*** Input data ***

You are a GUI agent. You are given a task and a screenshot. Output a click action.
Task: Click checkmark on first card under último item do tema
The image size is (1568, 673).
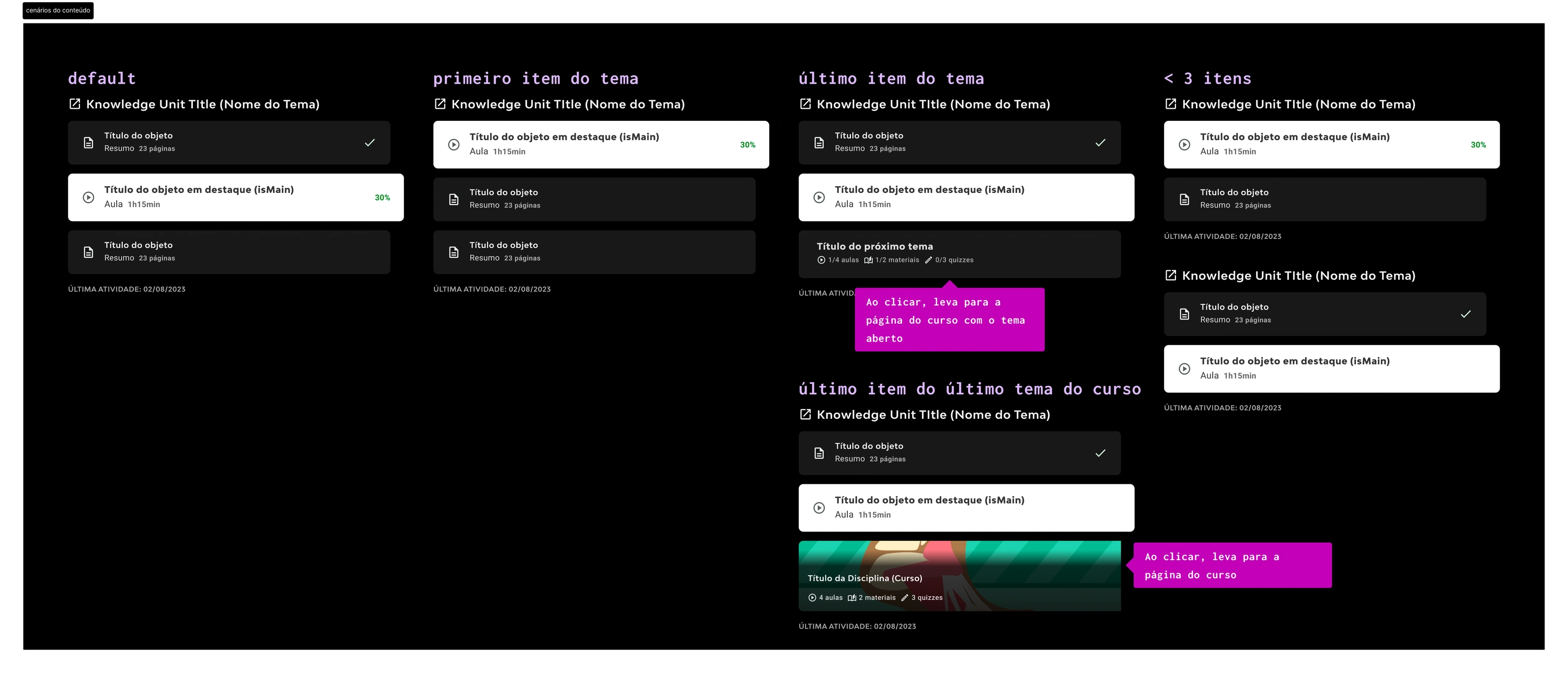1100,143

*** End of Input data ***
*** Input data ***

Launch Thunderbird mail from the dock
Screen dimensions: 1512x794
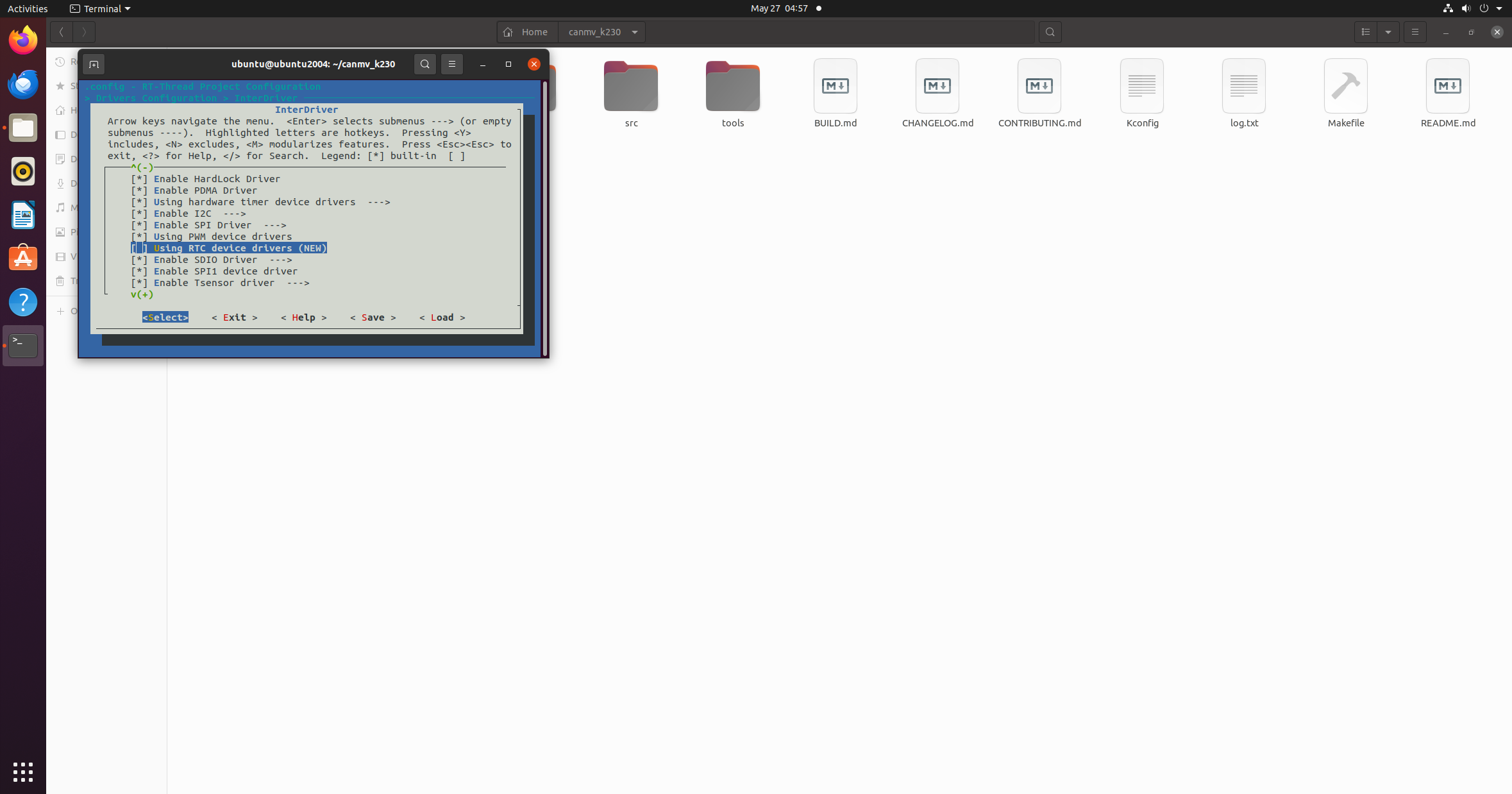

*** End of Input data ***
*** Input data ***

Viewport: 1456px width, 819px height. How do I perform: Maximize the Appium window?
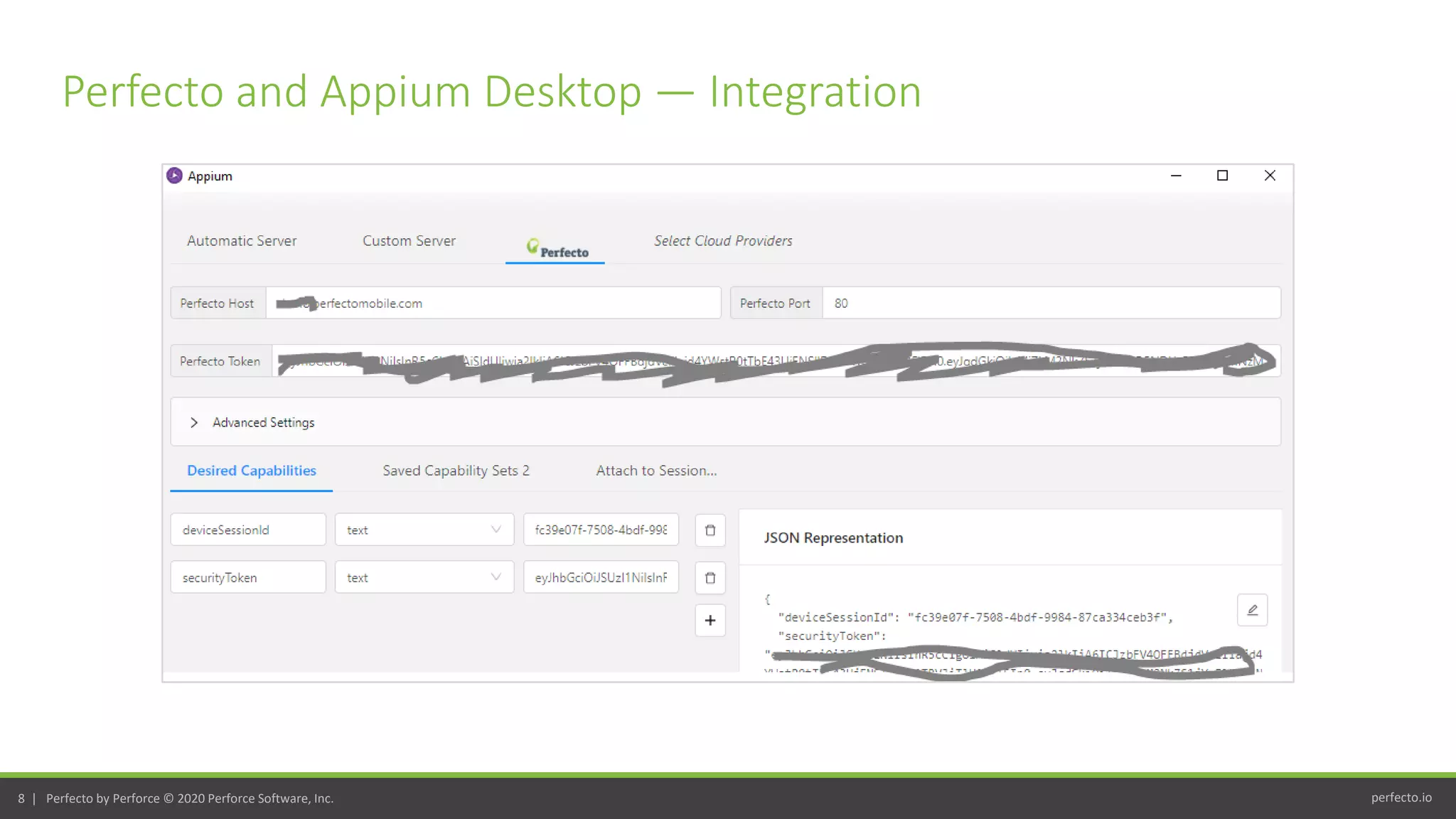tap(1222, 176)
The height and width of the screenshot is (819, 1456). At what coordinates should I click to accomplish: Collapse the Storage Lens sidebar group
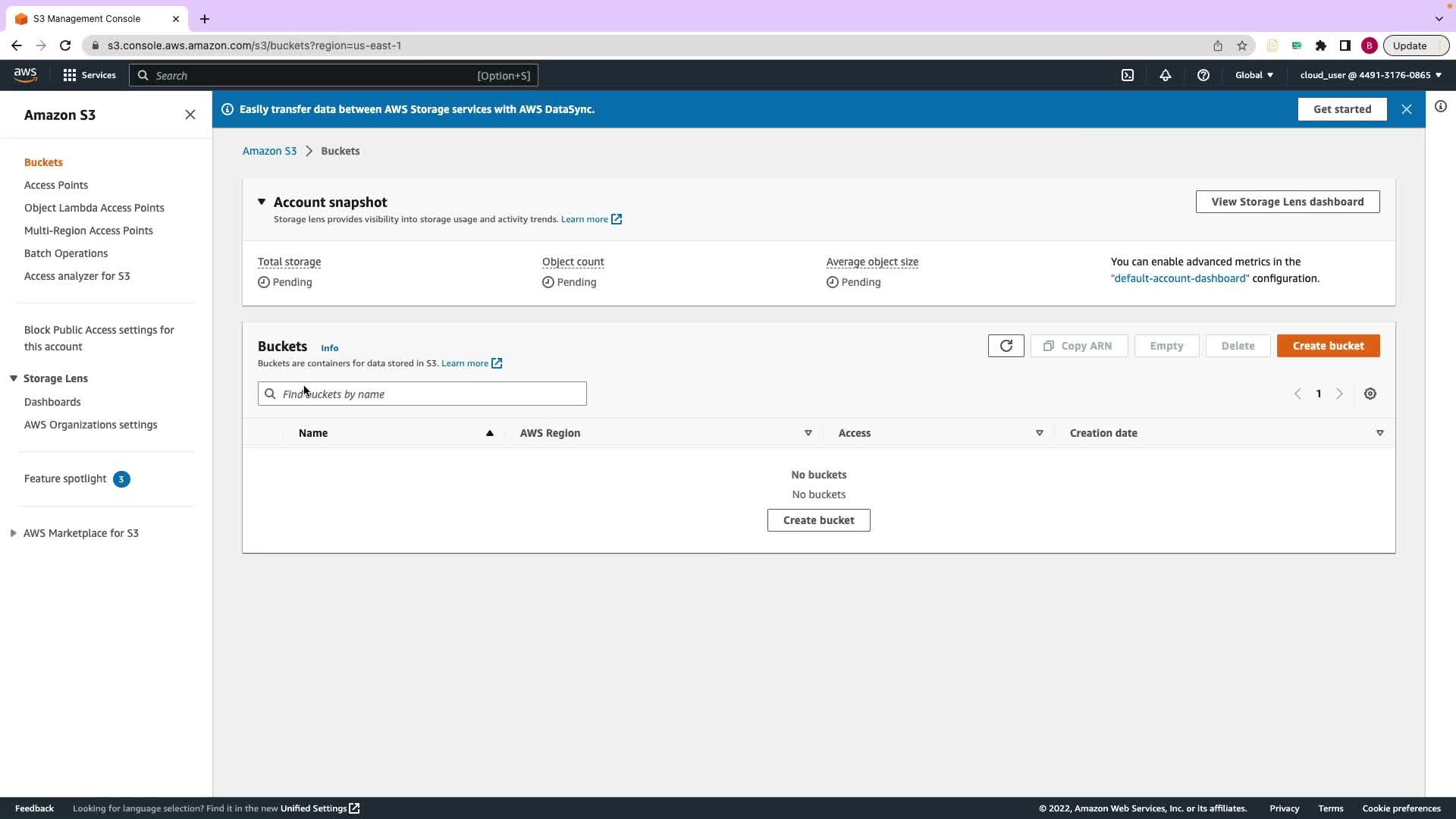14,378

*** End of Input data ***

→ **Problem statement**
From the material above, copy exactly the lines between the line holding "Launch Thunderbird mail from the dock" and the line holding "Screen dimensions: 1512x794", inclusive, and only those.

→ **Solution to the exercise**
Launch Thunderbird mail from the dock
Screen dimensions: 1512x794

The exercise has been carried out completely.